Many modern virtual reality systems are equipped with sensors for motion capture, which allows a more realistic picture of the user in the virtual world and use hands to interact with objects. Typically, such a system consists of several cameras on the front surface of the helmet, directed in different directions. However, in addition to full-fledged VR helmets, there are entry-level helmets that work thanks to the smartphone inserted into them, which displays the image of the virtual world on the screen.
Since most modern smartphones are equipped with relatively high-quality cameras, engineers from Carnegie Mellon University, led by Robert Xiao, suggested using an integrated camera to track the user’s body movements. In helmets that require a smartphone to be installed, the smartphone is positioned in such a way that its cameras are directed away from the user. This does not allow them to be used to capture body movements. Engineers solved this problem by using two mirrored hemispheres in front of the camera.

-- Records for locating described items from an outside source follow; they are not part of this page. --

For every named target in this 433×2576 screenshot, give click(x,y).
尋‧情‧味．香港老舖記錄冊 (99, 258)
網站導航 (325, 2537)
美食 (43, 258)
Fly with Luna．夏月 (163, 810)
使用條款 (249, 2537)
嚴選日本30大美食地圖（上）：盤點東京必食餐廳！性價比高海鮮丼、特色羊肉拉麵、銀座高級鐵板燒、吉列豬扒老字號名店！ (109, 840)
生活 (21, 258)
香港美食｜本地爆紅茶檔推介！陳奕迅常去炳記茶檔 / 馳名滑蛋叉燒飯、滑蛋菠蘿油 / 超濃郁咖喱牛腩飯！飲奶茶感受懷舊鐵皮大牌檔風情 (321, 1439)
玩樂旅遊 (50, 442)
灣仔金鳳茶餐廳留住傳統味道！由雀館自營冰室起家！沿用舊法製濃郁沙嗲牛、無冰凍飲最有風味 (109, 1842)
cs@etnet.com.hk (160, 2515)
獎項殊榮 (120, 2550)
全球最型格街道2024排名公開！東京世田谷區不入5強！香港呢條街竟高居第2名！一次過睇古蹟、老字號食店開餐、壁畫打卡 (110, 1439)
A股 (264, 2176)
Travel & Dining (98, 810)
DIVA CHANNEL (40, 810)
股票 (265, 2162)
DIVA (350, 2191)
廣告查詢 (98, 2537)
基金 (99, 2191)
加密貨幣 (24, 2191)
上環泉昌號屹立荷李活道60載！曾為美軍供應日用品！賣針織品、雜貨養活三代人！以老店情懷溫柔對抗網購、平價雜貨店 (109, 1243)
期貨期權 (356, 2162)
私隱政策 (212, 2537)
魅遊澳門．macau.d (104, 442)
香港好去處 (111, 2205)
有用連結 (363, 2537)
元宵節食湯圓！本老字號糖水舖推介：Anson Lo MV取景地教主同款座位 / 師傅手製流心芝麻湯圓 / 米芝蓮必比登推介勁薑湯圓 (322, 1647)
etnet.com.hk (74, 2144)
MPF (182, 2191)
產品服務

The prototype created by the engineers consists of a simple helmet (during the development they used different models, including Google Cardboard), wire and two mirror-coated hemispheres fixed at its end. Thanks to this form of mirrors, the smartphone’s camera is capable of capturing a significant part of the surrounding space, including the entire front of the human body. A pair of hemispheres instead of one is needed so that the algorithms can consist of two frames taken from different angles, data on the depth on the frame.
After shooting the frame, it is sent from the smartphone to the server. At first, there is a “sweep” of spherical images into rectangular ones, which is possible due to data on the distance from the camera to the sphere, shooting angle, and calibration. After that, the rectangular image is analyzed by the OpenPose algorithm, which marks key points on the body that correspond to the positions of the joints and other parts. To obtain data on the shape of the lips, a separate neural network is used, capable of distinguishing five of their positions.
Engineers suggest using such a system to recognize the user’s gestures and allow him to control applications with his hands. In addition, they showed another application: they taught the algorithm to create a virtual avatar, painted in the same way as the user’s clothes, using the data from the camera.